Truncated Inverse normal distribution (also known as Wald distribution)

I am testing a model that describes a set of observations that follow a Inverse gaussian/Wald distribution that is right truncated (i.e. the support x is in the interval 0\leq x \leq a). As far as I understood I cannot use the bounded method already shipped with PyMC3 for the likelihood distribution. I found this example on censored data, but I have to admit it is not super clear to me what is going on (disclaimer: I can hack my way around but I do not have a strong foundation on probability unfortunately). Moreover, I believe truncation and censoring are two different things (I do not know the points that were censored).

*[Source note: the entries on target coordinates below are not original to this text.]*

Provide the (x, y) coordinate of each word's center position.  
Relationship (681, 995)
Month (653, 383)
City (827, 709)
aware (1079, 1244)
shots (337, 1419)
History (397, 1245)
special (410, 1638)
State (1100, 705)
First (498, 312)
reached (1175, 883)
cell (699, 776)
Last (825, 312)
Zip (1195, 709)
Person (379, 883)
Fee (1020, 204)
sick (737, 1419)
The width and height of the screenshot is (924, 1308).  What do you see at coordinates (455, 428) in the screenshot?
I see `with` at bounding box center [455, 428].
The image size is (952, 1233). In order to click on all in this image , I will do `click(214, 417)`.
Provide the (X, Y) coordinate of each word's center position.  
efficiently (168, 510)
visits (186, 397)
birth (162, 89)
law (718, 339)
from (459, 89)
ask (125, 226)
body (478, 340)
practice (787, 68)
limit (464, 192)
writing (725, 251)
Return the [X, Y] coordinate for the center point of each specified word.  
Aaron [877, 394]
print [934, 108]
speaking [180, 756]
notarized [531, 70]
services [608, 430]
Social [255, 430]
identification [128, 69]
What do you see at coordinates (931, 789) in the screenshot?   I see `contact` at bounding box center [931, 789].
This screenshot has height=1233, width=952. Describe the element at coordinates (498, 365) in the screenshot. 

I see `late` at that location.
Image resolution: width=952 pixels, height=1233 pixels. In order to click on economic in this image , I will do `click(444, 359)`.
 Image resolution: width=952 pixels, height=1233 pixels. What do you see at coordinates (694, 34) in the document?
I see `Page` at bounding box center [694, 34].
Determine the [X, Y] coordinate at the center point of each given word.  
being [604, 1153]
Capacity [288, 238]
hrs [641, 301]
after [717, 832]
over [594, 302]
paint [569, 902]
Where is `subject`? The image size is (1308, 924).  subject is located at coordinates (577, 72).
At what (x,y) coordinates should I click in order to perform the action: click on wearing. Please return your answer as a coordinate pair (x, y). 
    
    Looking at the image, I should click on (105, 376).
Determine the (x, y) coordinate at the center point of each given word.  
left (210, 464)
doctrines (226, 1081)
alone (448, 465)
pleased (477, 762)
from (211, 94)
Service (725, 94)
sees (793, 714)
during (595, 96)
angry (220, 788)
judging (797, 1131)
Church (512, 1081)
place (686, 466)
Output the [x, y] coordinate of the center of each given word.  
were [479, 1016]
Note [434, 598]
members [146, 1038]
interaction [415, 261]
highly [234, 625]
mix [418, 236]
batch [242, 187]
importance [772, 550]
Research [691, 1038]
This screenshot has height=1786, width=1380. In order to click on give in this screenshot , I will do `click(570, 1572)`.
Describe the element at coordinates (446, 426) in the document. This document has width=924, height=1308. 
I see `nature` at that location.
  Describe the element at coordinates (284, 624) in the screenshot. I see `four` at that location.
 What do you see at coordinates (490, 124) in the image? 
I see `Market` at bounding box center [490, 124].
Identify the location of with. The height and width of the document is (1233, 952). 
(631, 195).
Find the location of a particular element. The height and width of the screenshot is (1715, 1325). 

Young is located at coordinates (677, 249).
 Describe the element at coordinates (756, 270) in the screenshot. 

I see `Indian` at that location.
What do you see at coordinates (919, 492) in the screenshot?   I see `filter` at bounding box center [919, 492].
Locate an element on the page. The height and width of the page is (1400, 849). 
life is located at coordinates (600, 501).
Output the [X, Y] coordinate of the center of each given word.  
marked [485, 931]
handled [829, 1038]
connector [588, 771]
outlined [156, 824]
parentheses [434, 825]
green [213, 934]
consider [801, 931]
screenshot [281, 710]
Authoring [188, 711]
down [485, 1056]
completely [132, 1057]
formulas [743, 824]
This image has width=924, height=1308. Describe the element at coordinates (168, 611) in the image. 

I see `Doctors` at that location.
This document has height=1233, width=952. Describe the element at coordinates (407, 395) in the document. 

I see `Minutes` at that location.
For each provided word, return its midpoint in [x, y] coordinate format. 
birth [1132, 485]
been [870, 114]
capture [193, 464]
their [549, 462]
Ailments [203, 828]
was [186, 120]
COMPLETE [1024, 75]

From the STAN manual I found that a upper-bounded pdf is defined as p_{[-inf, b]}(x)=\frac{p(x)}{\int^b_{-inf}p(u)d(u)} where the denominator is the CDF F_X(x) (which acts as a normalizing factor). In STAN code an upper-bounded likelihood distribution (e.g., \mathcal{N}\sim(0, 1) in the interval -inf\leq x \leq 2.1) is defined as:

target += normal_lpdf(y | 0, 1);
if (y > 2.1)
    target += negative_infinity();
else
    target += -normal_lcdf(2.1 | 0, 1);

The STAN code is quite understandable. Can a PyMC3 truncated distribution be defined like that (given that I actually would llke to work with an Inverse Gaussian distribution instead of the Normal one)?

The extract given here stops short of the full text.